'The Thieves of Summer' a last novel from Linda Sillitoe
Monday , June 30, 2014 - 3:12 PM
This month Signature Books is releasing a novel, “The Thieves of Summer,” drafted by Linda Sillitoe just before her death in 2010. Sillitoe is best known for co-authoring the non-fiction crime book “Salamander: The Mormon Forgery Murders,” but also wrote novels, short stories, essays and poetry. In “Thieves of Summer,” Sillitoe combines several of her passions -- crime reporting, elephants, family, Mormonism and the culture of old Salt Lake City -- to craft a cluttered, but nevertheless entertaining summer story.
It’s 1938, and in Salt Lake City’s Liberty Park area the Flynn family is surviving the Depression as best it can. Dad Evan is a police detective, consumed with a case of missing children. His wife, Rose, stays at home and with dad raises Glenn, a new adult, troubled teen Joyce and three 11-year-old triplets, Annabelle, Bethany and Carolee. Nearby lives Princess Alice, a very independent elephant that is the main attraction at the Liberty Park zoo.
Sillitoe has tossed a lot of ingredients into her novel’s conflict broth, and at times the reader will wonder what exactly is the main plot of “Thieves of Summer.” It probably fits into the genre of crime fiction, but there are long interludes in which the case of the missing children, and the thoroughly evil pedophile antagonist, disappear from the novel. Also, the elephant Princess Alice, tagged pretty early as a major character in the novel, makes cameo appearances until the novel approaches its climax.
Perhaps a better title would have been “The Family Flynn” because they are the real focus of the novel, particularly the parents and the two oldest siblings. The family’s challenges, which include Glenn getting his girlfriend, Margie, in a family way, as well as emotionally maladjusted Joyce being caught stealing at work and trying to harm her new sister in law, are detailed from both secular and religious consequences. Sillitoe makes it clear that for an active Mormon family in 1938 Salt Lake City, every crisis includes a reaction from the dominant church. In one episode, in which an aunt dies of complications from mumps and pertussis, Sillitoe captures the culture well in the manner the family hustles away Glenn from the quarantined home due to the potential threat to his child-bearing future. The not-always-subtle discrimination against woman is captured in how some ecclesiastical leaders handle Glenn and Margie’s pregnancy.
The author captures the period piece of Depression-era Utah well, particularly in a family outing to Saltair, trips on the old public transportation system, horse-riding in the city, and an era of medicine that relied as much on hope as medical expertise. I particularly enjoyed the innocence of the conversations of the triplets regarding the crisis of Glenn, Margie, Joyce and even the stolen children. They are in that small pocket of life where they know something is amiss but are not actually sure what is amiss. Their ruminations comprise excellent writing.
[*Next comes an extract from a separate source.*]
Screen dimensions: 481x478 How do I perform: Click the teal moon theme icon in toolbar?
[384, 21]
The climax of the novel, which is the resolution of the criminal case, is easy to predict but nevertheless clever and the writing is very strong. As mentioned, the pedophile criminal is extremely evil and sociopathic. Spending several pages in his head leaves readers wondering if they need to take a shower. Sillitoe has the talent to effectively convey the emotions and thoughts of children and adults. The Flynn father, Evan, is an extremely fair-minded, patient man, and Cynthia Sillitoe, Linda Sillitoe’s daughter and an Ogden resident, notes in the novel’s forward how easy it is to see Evan in her grandfather.
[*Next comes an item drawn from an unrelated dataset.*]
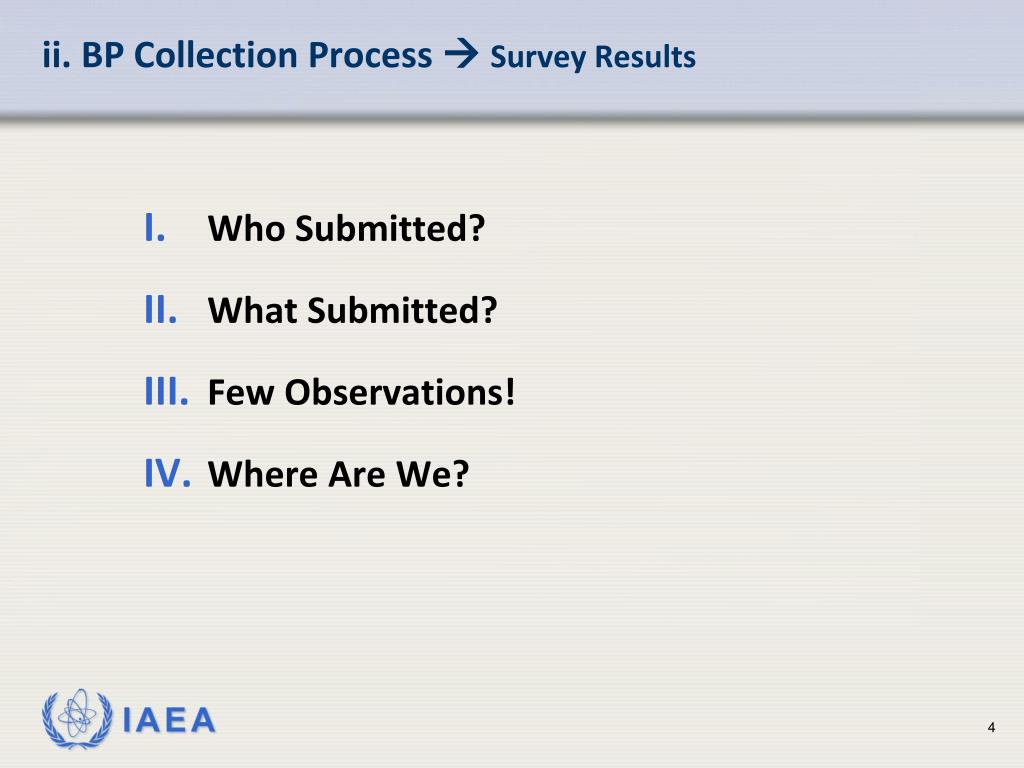
Task: Select the blue Roman numeral IV.
Action: 168,473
After the novel’s conclusion, there are several actual newspaper articles, as well as a photo of the real Princess Alice elephant, which lived in Salt Lake City and was an attraction at the Liberty Park zoo between 1916 and 1918.
I’m not sure that “The Thieves of Summer” will move beyond regional fiction. It’s a quirky mix of family tension, crime drama and an homage to an elephant, but the writing is superb and Sillitoe has produced a tale that captures interest and provides entertainment. It deserves to sell a lot of copies.